I’m intrigued by the battle lines drawn over the Senate’s recent decision to reject a terrible and churlish piece of legislation which would attempt to impose an improper and hypocritical set of financial disclosure regulations onto unions — only unions — that don’t apply to charities, corporations, political parties, or even the government itself. A great number of people commenced exulting over the decision of the Senate to stand up to Harper.
This is wrong, friends. Terribly wrong. An unelected body should only reject legislation which is clearly out of order, unconstitutional, or so far beyond the pale of normal democratic and scientifically informed modern society that it is obviously unthinkable. This bill, offensive as many of us may find it, was probably none of those things. The cheeky way in which the Senate did this actually makes it worse — catapulting it back to the House of Commons with a saucy amendment raising the disclosure limits to the same absurdly loose ones that the Harper government recently proposed to impose on itself via its appalling hatchet job on now-independent MP Brent Rathgeber’s private member’s bill.
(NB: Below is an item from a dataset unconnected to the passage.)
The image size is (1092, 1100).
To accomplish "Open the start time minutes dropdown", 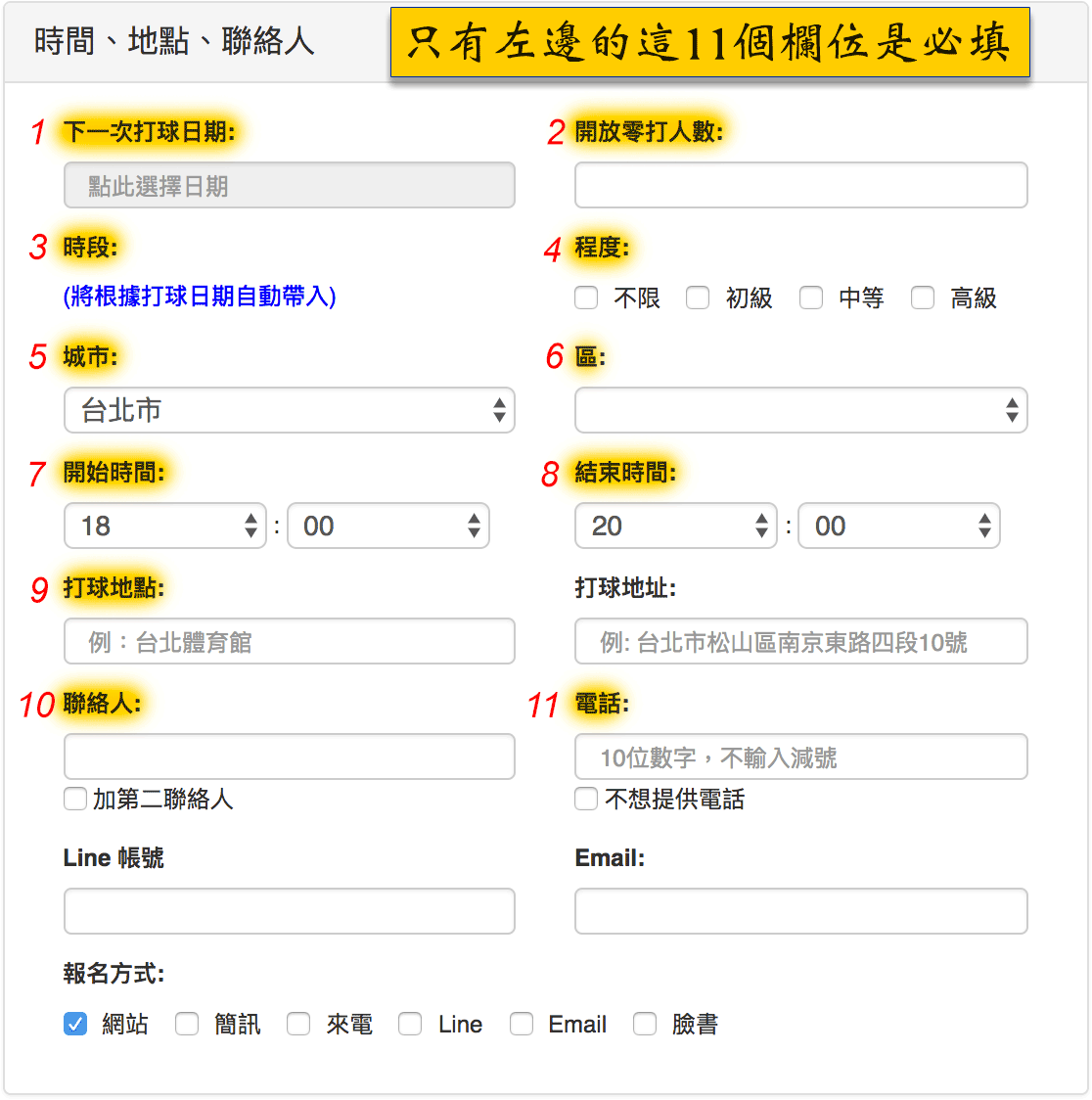I will tap(387, 526).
Those who think this is good news should consider what happens in three years when, if the present polls are any indication, Stephen Harper’s Conservatives will be on the opposition benches in the House of Commons, while Harper-appointed Senators will form the balance of power in the Senate. Do you suppose it would be any more appropriate if Harper’s Conservative Senators blocked a Liberal or NDP government bill that Conservatives found unsettling? They could do so, just the same way they blocked the union bill.
Ah, say Conservatives (and intelligent commentators): we can solve this problem. If the Senate wants to behave like proper legislators, then make them proper legislators, says Andrew Coyne. By that, he means: make them elected.
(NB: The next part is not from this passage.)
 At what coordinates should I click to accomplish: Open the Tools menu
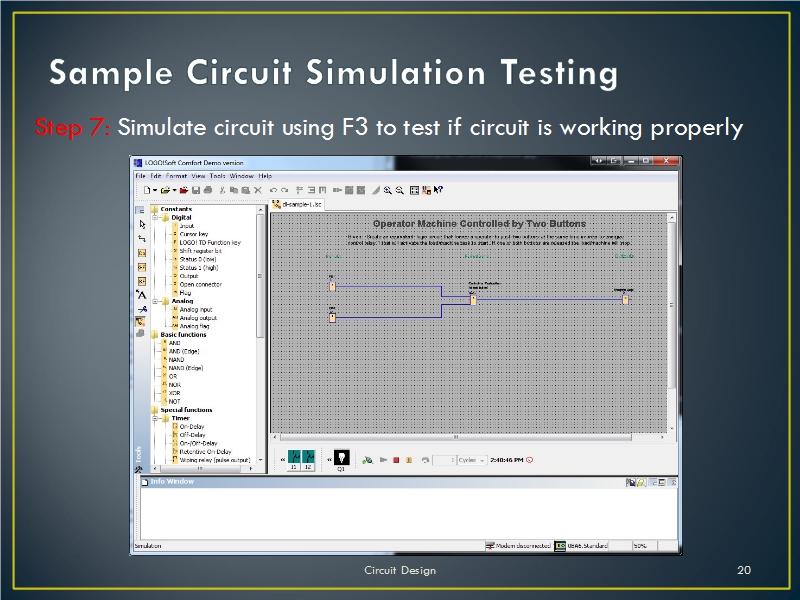(217, 176)
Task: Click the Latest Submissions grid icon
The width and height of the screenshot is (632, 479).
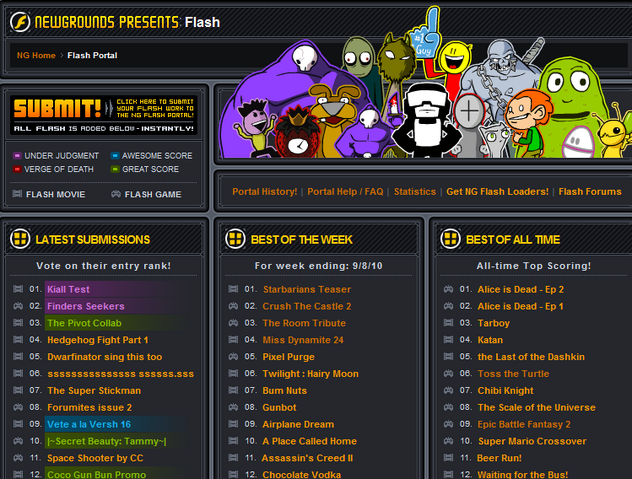Action: pos(20,239)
But this is even worse. As matters stand, the Senate and the House of Commons are officially equal, but the Senate is supposed to defer to the House of Commons because the Commons is democratically elected. (On the union bill, the Senate refused to defer.) If both the Senate and the Commons are elected, then they will be officially equal, period. There will be no reason for the Senate to defer to the Commons.
In which case, it is a certainty that sooner or later (but probably sooner), you will have a situation where one party holds the balance of power in the House of Commons, while a second party holds a balance in the Senate. When that happens, who shall form the government? More importantly, what happens when legislative gridlock results?
There are two solutions to that problem. In the American system, legislative gridlock happens all the time. But the President sits above the legislative houses. His job is assured, regardless of what happens in the parliament. In the absence of new legislation, the President can carry on most of the business of the country through regulations.
But in the Canadian system, the prime minister must have a seat in the Parliament, and his government must have the confidence of the chamber, or his government must resign. Except that if you make both the Senate and the Commons equal and elected, that can’t happen. What happens when the Prime Minister wins the confidence of one chamber, but not of the other one? What if one chamber demands his resignation, and the other doesn’t?
It’s alarming that the Harper government didn’t even begin to consider these questions when they tabled their preposterous proposal for a banana-republic-style “electoral” system for the Senate. That makes me think they weren’t serious about seeing it pass anyways. But the point is, such legislation must not pass. If the Senate were going to block any bill, it would be that one. (But it’s never come to them, so the point is moot.)